The time that it took to procure the materials also served as time to speak with people in the region and think about how the community center should be. For 3 and a half years, we held a monthly meeting called the "Let's Talk About Taga Meeting," in which local people of various ages and positions, town office members across departments, and employees of museums and libraries in the town voluntarily participated. Although it was a meeting at first, it led to a series of events and projects. For instance the hosting of an event called the "Food Festival" to share the cuisine of Taga in its second year, a new work project called the “Horsetail Shoot Workshop” for the disabled, and furniture fabrication using locally produced materials as a local industry. We believe the fact that we sat down together before the completion of the community center and used our imagination to think about how it will be used, became evidently how the space was used during the opening event.
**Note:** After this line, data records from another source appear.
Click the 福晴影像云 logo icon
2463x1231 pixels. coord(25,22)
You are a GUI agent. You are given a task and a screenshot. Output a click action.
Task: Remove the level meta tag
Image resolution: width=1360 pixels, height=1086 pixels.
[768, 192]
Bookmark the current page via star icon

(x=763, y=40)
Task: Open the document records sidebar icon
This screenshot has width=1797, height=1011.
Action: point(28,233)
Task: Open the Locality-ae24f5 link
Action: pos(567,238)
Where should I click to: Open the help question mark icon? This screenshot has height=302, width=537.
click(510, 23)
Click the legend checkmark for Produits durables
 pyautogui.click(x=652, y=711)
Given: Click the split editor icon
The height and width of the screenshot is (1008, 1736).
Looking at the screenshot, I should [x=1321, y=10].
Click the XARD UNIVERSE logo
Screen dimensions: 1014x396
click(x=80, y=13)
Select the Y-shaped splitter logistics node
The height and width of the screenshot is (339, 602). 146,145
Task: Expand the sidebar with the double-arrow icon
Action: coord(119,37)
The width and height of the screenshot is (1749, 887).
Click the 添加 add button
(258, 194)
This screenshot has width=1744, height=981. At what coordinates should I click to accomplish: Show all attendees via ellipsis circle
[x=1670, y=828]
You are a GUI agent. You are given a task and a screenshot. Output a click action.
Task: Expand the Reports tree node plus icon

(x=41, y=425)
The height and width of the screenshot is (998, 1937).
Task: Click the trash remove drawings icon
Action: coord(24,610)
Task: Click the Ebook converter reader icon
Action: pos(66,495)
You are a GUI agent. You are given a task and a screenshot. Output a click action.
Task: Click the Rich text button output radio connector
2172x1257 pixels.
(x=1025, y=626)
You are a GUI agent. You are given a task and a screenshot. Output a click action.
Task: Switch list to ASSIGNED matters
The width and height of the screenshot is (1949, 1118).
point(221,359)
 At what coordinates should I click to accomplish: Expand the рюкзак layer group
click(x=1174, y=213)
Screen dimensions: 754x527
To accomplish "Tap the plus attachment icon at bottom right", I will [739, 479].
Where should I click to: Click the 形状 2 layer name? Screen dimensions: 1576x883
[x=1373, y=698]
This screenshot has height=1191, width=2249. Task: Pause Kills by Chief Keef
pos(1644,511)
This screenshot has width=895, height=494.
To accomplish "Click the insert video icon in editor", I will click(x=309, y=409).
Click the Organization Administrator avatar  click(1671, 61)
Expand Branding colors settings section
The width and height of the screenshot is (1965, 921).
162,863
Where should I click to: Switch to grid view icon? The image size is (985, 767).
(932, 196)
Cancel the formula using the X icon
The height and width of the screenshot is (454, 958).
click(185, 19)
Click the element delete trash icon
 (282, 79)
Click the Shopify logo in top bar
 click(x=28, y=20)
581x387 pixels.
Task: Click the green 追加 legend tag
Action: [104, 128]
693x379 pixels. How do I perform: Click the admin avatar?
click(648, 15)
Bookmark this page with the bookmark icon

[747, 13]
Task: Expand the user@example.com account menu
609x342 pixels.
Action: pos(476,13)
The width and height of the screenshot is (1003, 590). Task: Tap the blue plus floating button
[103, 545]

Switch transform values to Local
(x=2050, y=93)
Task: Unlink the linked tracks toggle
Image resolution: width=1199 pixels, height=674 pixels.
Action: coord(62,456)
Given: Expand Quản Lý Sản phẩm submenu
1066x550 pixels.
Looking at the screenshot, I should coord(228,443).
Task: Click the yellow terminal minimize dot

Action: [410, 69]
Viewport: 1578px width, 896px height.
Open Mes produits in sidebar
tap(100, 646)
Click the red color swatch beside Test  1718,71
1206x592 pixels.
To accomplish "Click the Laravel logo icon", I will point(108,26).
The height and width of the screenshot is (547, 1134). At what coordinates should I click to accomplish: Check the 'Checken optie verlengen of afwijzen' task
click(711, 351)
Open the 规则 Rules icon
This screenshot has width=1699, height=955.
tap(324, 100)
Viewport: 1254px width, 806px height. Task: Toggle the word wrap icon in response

On this day of the opening, a mass of people, possibly the most people the town of Taga had ever seen, visited the community center. the mothers from the Let's Speak About Taga Meeting ran a cafe for the day, volunteers from high school and elementary school took charge of the event, many organizations gave 15-minute presentations in the hall, local university students hosted a photo exhibition, the works from the Horsetail Shoot Workshop were displayed throughout the corridors, and storytelling was held for children in the nursery. Thanks to the efforts of the people in the town, the ideal vision of the community center was concentratedly realized in one dream-like day.
Louis Kahn once spoke about the wonderfulness of architecture being produced through the sense of "human agreement." Even in our generation, there should be a way of producing architecture that makes people feel like human agreement is a force that drives new architecture. We would like to continue to explore this further.